- [Aim of the task]
Return the lines of the listing from the line with "I will coord(387,54)." up to and including the line with "Task: Enable 'Протокол", copied exactly.

** Start of Supplied records **

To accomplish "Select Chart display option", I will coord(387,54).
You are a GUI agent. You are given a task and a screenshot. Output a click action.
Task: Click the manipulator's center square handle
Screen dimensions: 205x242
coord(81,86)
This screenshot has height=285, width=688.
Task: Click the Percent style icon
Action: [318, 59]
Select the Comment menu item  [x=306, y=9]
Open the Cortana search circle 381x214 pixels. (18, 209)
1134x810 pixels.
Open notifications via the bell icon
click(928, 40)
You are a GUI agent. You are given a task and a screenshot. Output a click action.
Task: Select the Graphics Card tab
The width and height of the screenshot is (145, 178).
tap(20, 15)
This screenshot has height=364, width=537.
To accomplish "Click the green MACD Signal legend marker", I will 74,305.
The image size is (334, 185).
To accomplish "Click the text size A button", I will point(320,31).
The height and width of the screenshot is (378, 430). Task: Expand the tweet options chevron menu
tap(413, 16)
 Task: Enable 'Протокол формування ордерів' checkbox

** End of Supplied records **
** Start of Supplied records **

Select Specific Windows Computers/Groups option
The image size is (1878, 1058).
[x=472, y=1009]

** End of Supplied records **
** Start of Supplied records **

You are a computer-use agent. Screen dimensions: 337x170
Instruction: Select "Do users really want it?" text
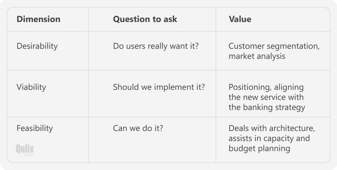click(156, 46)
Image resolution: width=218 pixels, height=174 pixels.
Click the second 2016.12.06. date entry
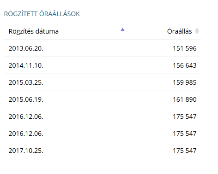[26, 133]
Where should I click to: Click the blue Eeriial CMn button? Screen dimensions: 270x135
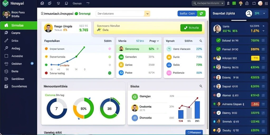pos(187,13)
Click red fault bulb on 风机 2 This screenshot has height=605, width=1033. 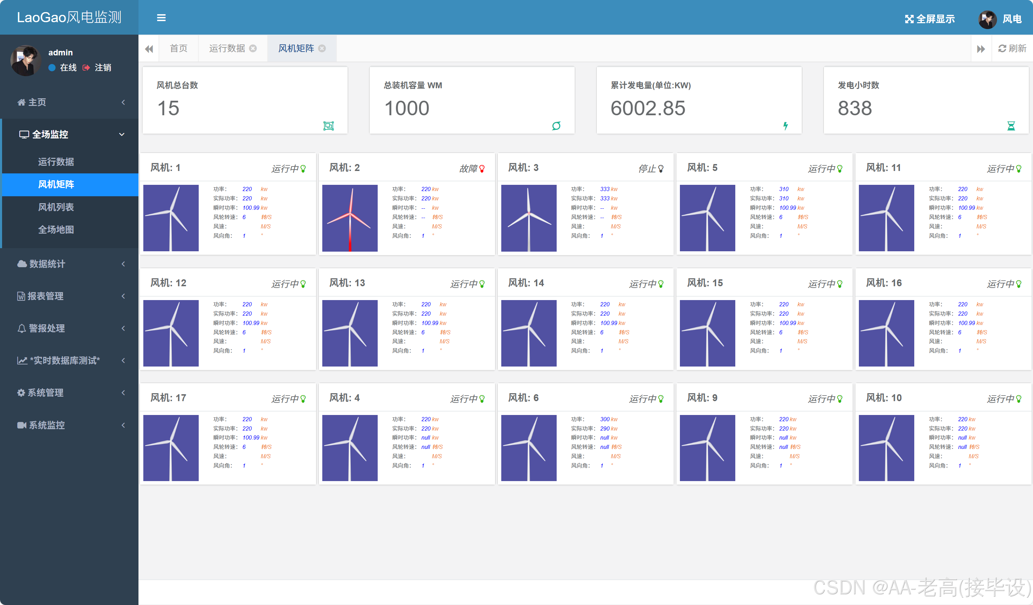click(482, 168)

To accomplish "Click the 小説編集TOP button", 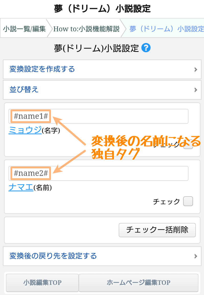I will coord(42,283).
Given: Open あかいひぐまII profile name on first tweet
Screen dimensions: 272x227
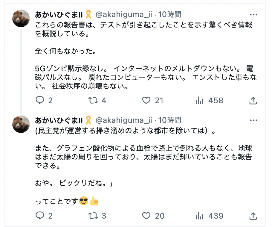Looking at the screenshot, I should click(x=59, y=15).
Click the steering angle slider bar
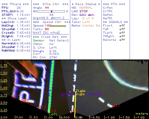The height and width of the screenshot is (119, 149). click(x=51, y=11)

** End of Supplied records **

- [Exercise output]
To accomplish "Select Chart display option", I will coord(387,54).
You are a GUI agent. You are given a task and a screenshot. Output a click action.
Task: Click the manipulator's center square handle
Screen dimensions: 205x242
coord(81,86)
This screenshot has height=285, width=688.
Task: Click the Percent style icon
Action: [318, 59]
Select the Comment menu item  [x=306, y=9]
Open the Cortana search circle 381x214 pixels. (18, 209)
1134x810 pixels.
Open notifications via the bell icon
click(928, 40)
You are a GUI agent. You are given a task and a screenshot. Output a click action.
Task: Select the Graphics Card tab
The width and height of the screenshot is (145, 178).
tap(20, 15)
This screenshot has height=364, width=537.
To accomplish "Click the green MACD Signal legend marker", I will 74,305.
The image size is (334, 185).
To accomplish "Click the text size A button", I will point(320,31).
The height and width of the screenshot is (378, 430). Task: Expand the tweet options chevron menu
tap(413, 16)
 Task: Enable 'Протокол формування ордерів' checkbox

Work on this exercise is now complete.